■ EXTRACT
Boat Review by: Matt Spencer
Yamaha’s 242 Limited S Sport Boat as far as I’m concerned helped put them on the map as a legitimate boat builder. What I mean by that is for a while jet or sport boats were always classified separately as such, they were always just considered jet boats. Yamaha however made a strong push to separate themselves from the pack, saying we build boats, that are powered by jets. The 242 Limited S featured best in class seating, storage, performance and comfort and has the awards to back it up.
This makes it a perfect boat off of which to model for the brand new, reimagined 21-foot version, the 212 Limited S. Part of 4 new 21-foot models that were introduced in 2017, the Limited S 21-feet 3-inches of boating magic.
If you didn’t know Yamaha made jet powered boats, you wouldn’t be able to figure it out when you walk up to it at the dock. The model I was set to test shone brightly in the late september sun thanks to the white hull, sides and deck yet was shaded in the cockpit thanks to the forward swept watersports tower that had a biminis. The aforementioned tower is standard on the Limited S series and what separates it from it’s 212 Limited sibling.

■ GIVEN INSTRUCTION 1
Reproduce the stretch of the Yamaha boat review from "If you didn’t" through "212 Limited sibling." verbatim.
■ GIVEN INSTRUCTION 2
Carry the Yamaha boat review forward from its last sentence.

■ SUPPLIED RECORDS
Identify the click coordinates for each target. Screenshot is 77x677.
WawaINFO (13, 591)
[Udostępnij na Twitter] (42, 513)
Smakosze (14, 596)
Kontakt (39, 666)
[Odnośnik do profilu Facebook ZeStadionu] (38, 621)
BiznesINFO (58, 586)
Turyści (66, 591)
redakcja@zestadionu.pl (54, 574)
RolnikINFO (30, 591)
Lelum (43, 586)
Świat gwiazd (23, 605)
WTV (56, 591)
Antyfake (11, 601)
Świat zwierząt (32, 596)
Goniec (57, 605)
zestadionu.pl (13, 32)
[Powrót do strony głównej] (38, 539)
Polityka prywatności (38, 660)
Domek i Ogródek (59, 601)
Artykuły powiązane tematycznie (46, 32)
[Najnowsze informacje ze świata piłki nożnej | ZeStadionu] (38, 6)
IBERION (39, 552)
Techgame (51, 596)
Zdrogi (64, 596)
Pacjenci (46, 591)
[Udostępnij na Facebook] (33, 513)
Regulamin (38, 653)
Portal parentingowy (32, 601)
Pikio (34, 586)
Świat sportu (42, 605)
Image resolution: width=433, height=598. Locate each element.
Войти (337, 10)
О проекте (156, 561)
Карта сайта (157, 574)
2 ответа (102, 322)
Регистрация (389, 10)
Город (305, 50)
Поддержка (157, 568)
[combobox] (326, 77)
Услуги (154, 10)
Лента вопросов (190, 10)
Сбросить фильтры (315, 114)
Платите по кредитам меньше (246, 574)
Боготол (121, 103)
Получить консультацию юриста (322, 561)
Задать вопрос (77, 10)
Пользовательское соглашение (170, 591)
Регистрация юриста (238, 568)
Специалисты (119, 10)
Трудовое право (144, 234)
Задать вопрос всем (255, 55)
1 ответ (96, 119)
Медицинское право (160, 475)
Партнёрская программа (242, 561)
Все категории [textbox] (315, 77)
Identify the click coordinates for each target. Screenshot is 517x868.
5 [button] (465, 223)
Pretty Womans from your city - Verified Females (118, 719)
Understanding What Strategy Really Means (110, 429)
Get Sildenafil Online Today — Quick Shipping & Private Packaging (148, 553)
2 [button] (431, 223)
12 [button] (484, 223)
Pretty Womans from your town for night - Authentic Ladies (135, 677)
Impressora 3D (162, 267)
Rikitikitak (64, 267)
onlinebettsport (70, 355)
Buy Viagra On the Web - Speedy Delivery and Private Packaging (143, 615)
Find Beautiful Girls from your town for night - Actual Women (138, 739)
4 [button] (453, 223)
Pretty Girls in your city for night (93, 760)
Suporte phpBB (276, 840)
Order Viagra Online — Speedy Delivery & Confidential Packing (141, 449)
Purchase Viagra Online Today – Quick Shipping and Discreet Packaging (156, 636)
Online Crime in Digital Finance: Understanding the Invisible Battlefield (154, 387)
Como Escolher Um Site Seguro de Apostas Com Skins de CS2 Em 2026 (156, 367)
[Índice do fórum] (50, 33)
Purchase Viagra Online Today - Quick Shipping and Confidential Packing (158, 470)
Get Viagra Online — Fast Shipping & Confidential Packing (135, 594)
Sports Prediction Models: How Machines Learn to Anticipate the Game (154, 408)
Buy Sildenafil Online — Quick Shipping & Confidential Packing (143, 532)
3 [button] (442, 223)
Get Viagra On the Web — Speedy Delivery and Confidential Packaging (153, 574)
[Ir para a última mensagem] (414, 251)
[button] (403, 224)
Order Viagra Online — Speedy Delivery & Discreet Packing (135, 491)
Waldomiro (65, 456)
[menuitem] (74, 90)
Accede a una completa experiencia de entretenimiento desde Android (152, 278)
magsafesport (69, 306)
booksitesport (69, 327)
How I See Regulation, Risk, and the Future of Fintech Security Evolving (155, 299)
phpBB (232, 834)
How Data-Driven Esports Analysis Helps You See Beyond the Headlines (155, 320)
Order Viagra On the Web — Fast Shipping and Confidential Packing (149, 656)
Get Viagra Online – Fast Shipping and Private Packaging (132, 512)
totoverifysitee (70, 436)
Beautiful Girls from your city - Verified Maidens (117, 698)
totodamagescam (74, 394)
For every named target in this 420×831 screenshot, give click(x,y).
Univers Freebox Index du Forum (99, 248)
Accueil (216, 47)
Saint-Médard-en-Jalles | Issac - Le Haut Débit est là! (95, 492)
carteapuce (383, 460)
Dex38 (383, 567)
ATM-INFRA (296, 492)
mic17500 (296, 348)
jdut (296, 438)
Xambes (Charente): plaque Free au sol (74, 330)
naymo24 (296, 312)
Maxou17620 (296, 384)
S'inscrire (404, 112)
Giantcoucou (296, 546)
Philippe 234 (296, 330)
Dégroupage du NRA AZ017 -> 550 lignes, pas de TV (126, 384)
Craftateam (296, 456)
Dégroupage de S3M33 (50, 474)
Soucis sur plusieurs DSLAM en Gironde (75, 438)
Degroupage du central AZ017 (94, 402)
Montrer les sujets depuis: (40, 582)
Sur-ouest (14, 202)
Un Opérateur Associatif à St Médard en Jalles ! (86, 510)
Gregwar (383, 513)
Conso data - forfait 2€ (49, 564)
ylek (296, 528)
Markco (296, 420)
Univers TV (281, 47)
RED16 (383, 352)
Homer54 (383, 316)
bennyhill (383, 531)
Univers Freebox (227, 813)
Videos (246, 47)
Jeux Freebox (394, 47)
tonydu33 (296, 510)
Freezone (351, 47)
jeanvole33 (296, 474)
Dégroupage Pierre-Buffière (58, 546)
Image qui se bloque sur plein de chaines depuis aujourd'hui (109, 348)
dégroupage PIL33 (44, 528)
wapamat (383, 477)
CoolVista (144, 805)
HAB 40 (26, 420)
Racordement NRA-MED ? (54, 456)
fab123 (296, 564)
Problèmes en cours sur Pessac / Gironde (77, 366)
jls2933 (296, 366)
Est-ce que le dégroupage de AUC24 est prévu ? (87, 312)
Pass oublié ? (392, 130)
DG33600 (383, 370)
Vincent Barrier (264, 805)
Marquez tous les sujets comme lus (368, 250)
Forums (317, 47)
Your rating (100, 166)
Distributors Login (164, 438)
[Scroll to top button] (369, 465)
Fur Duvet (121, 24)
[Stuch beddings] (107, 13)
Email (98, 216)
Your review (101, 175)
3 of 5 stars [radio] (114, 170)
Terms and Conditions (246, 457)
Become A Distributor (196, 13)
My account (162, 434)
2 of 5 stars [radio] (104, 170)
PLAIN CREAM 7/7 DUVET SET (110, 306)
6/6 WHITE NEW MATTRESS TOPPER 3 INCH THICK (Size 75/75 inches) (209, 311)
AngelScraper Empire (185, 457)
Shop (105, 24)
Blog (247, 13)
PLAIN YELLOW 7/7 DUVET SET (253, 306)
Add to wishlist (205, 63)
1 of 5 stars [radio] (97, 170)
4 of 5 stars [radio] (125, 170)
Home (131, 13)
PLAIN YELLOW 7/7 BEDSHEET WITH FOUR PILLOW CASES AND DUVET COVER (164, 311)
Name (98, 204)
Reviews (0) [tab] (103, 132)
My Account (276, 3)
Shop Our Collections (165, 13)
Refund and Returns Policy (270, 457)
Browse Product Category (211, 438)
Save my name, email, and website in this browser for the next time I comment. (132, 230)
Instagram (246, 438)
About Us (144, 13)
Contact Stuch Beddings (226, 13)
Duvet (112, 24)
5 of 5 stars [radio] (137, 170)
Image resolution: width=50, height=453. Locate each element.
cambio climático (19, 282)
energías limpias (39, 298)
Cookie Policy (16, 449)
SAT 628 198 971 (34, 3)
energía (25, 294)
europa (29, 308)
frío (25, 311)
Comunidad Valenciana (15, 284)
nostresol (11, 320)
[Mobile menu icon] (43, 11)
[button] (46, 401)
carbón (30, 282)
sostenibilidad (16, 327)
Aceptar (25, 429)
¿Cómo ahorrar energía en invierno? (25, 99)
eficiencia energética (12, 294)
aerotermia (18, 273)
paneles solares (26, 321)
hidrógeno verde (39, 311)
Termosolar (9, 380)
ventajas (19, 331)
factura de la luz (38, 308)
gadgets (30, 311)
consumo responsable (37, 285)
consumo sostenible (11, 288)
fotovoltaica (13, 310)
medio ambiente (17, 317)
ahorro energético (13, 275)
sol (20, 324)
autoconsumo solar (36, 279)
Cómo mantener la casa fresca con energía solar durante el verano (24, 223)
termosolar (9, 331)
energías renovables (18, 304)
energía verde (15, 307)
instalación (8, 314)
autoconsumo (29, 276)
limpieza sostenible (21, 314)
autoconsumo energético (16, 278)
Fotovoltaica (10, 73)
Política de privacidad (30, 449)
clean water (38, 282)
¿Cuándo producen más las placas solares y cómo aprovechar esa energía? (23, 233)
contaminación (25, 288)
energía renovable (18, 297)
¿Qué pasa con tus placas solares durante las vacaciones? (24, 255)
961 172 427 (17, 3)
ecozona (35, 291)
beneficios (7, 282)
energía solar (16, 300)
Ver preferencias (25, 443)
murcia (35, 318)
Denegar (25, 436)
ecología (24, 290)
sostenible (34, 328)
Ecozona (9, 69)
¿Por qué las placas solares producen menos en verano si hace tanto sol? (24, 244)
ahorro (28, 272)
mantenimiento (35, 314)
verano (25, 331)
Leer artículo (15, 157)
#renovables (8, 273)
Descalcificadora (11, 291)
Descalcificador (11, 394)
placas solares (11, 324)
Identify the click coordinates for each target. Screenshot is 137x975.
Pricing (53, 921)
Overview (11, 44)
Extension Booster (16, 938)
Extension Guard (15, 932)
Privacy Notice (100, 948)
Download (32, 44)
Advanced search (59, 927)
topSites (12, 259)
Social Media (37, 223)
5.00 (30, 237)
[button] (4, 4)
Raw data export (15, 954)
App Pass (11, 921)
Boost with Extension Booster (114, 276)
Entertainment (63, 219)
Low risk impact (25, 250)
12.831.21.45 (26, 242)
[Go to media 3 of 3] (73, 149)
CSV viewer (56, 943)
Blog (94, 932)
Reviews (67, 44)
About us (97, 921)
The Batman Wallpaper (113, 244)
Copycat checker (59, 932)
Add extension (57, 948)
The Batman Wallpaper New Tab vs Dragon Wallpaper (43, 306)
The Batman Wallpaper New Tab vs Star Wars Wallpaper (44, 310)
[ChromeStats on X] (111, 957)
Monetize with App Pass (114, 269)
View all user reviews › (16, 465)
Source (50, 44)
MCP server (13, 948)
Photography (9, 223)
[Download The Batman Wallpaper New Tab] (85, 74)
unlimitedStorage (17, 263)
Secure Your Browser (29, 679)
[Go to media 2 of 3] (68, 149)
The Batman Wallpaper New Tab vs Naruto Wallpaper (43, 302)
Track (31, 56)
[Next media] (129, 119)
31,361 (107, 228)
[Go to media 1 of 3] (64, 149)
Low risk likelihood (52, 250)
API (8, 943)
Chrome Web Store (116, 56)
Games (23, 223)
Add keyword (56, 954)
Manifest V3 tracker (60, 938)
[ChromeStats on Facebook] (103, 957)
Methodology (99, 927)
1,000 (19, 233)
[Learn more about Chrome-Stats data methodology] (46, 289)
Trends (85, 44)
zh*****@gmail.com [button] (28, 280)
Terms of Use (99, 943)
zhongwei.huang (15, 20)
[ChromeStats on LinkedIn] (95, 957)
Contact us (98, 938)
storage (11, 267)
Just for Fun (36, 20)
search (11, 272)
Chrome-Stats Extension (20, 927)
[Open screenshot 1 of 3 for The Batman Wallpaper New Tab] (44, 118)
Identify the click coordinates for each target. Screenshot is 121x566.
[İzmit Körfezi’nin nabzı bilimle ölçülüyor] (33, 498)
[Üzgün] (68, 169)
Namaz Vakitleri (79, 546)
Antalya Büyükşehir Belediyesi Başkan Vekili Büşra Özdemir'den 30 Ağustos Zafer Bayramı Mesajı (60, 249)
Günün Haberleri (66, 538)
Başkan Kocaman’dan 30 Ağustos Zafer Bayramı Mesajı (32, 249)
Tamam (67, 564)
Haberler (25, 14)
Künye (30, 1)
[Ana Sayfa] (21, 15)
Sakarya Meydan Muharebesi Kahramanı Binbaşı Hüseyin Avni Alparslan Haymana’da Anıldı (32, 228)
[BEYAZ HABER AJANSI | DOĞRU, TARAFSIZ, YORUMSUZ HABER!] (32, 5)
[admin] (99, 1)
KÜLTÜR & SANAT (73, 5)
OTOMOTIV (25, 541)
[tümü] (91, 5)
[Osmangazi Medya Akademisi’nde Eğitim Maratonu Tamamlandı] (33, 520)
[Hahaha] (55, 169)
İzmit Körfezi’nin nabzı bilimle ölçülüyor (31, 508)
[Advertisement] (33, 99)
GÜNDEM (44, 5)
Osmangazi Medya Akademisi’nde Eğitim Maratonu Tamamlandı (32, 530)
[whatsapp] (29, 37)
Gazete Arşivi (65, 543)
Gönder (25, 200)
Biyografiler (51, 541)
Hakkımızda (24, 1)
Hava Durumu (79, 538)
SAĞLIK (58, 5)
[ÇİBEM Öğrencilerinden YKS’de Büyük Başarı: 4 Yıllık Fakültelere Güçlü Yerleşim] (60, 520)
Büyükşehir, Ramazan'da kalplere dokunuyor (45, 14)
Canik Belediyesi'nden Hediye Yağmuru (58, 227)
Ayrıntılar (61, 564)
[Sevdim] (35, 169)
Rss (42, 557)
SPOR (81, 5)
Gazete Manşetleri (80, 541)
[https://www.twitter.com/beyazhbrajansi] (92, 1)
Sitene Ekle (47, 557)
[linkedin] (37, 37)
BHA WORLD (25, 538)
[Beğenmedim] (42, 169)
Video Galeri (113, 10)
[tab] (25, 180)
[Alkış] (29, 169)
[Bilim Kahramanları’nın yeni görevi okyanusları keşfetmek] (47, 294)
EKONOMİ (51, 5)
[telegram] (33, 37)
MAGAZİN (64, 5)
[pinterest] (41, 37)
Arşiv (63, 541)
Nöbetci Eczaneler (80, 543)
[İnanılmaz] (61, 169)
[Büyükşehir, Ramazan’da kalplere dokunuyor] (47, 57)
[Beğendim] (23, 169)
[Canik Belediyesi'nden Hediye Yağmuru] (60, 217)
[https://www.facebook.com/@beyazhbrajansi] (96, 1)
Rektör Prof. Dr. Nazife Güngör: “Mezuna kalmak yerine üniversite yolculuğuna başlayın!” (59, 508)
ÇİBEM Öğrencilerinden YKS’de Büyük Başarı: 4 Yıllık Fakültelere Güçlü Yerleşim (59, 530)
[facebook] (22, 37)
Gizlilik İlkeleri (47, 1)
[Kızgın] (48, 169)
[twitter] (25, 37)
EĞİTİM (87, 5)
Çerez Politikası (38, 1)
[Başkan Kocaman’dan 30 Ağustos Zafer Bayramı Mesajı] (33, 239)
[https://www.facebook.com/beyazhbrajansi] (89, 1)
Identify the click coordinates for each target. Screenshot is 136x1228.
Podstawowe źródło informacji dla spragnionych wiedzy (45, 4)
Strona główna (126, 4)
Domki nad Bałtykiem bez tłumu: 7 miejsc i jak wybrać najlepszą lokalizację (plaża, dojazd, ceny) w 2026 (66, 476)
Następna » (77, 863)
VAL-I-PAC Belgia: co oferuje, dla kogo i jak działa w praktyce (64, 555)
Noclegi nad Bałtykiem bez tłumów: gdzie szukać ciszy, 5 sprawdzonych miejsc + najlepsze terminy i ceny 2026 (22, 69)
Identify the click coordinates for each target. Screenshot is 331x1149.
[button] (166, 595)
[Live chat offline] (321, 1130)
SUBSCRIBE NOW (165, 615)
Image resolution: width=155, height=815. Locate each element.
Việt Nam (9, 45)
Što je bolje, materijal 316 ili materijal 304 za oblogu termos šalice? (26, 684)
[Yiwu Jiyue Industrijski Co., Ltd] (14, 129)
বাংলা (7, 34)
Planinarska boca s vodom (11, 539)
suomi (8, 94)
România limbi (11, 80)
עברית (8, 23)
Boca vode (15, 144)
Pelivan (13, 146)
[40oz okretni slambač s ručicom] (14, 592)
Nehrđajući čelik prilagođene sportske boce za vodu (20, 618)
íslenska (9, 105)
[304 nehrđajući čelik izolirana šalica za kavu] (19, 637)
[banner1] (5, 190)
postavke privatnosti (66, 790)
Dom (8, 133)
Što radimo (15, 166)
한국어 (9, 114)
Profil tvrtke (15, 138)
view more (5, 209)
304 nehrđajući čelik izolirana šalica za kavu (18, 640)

■ EXERCISE OUTPUT 1
If you didn’t know Yamaha made jet powered boats, you wouldn’t be able to figure it out when you walk up to it at the dock. The model I was set to test shone brightly in the late september sun thanks to the white hull, sides and deck yet was shaded in the cockpit thanks to the forward swept watersports tower that had a biminis. The aforementioned tower is standard on the Limited S series and what separates it from it’s 212 Limited sibling.

■ EXERCISE OUTPUT 2
The 212 LS was parked bow out at the dock, with the swim lounge proudly on display. It’s hard not to let this area catch your eye as it really is quite spectacular. You have a swim platform that is practically flush with the waterline that blends into two-tier lounge area, complete with padded backrests, drink holders, table mounts speakers and stereo remote. It’s a regular party zone. This design has won Yamaha countless awards, however their nature is to constantly improve and for 2017 it’s been tweaked for the better, with increased space overall, and a small change here and there. It was so much so that I didn’t notice it right away, but when pointed out to me it all became clear. I think those are the best types of changes.
The nature of the jet drive propulsion system along with Yamaha’s 1.8L motors is such that they can be mounted in the lowest part of the hull and not take up much volume overall. This is what allows them to create such a great transom lounge, along with the massive amounts of space in the cockpit. Even though this boat is 21-feet, it features the interior space of a 23-foot boat. The cockpit layout is a U shaped design that offers plenty of legroom and is accessible through a transom walk through.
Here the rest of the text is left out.